▶ **Extract to read**:

_ _ _

Comer did not explain which environmental sustainability-linked investments would have caused SVB’s failure, or how they would have done so.

The New York Post ran a piece on March 11 detailing some of the ESG programs in which the bank participated:

A head of risk management at Silicon Valley Bank spent considerable time spearheading multiple “woke” LGBTQ+ programs, including a “safe space” for coming-out stories, as the firm raced toward collapse.

Jay Ersapah, the boss of financial risk management at SVB’s UK branch, launched initiatives such as the company’s first month-long Pride campaign and a new blog emphasizing mental health awareness for LGBTQ+ youth.

“The phrase ‘You can’t be what you can’t see’ resonates with me,’” Ersapah was quoted as saying on the company website. …

In addition to instituting SVB’s first “safe space catch-up” — which encouraged employees to share their coming-out stories — and serving on LGBTQ+ panels around the world, Ersapah spent time over the last year serving as a director for diversity role models and volunteering as a mentor for migrant leaders. …

On Saturday, Home Depot co-founder Bernie Marcus insinuated that “woke” policies like the ones launched by Ersapah could have led to SVB’s dramatic failure. …

“These banks are badly run because everybody is focused on diversity and all of the woke issues and not concentrating on the one thing they should, which is, shareholder returns,” Marcus said.

“Instead of protecting the shareholders and their employees, they are more concerned about the social policies. And I think it’s probably a badly run bank.

“They’ve been there for a lot of years. It’s pathetic that so many people lost money that won’t get it back.”

_ _ _

▶ **Required actions**:
1: Answer these about the Silicon Valley Bank excerpt:
(a) On what date did the New York Post run its piece?
(b) What job did Jay Ersapah hold?
(c) How is Bernie Marcus identified?
2: Copy the Silicon Valley Bank excerpt starting at "A head of risk" and ending at "for LGBTQ+ youth.", and swap "Silicon Valley Bank" for "SVB".

▶ **Recorded data**:
_ _ _

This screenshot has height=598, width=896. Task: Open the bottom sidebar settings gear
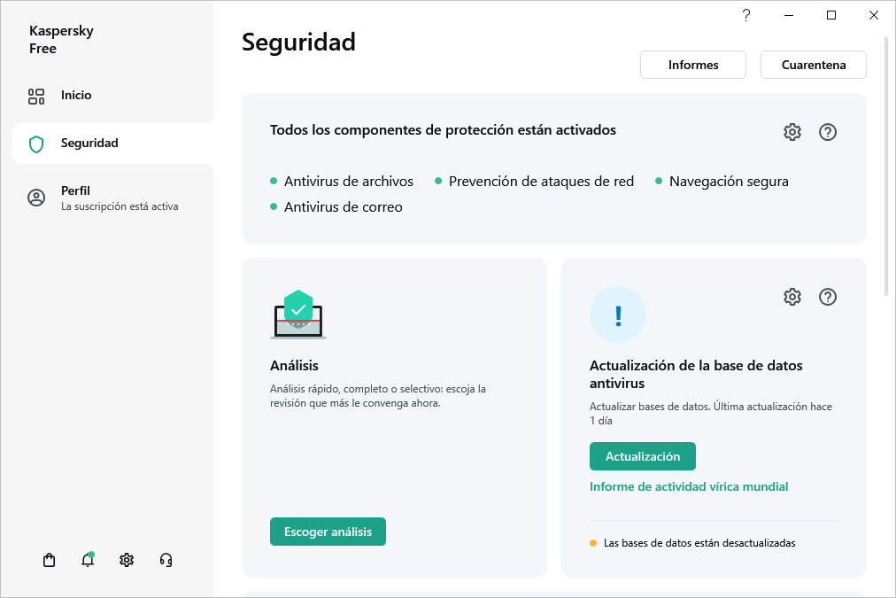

_ _ _

▶ **Solutions to the tasks**:
1:
(a) March 11
(b) Boss of financial risk management at SVB's UK branch
(c) As Home Depot co-founder

2:
A head of risk management at SVB spent considerable time spearheading multiple “woke” LGBTQ+ programs, including a “safe space” for coming-out stories, as the firm raced toward collapse.

Jay Ersapah, the boss of financial risk management at SVB’s UK branch, launched initiatives such as the company’s first month-long Pride campaign and a new blog emphasizing mental health awareness for LGBTQ+ youth.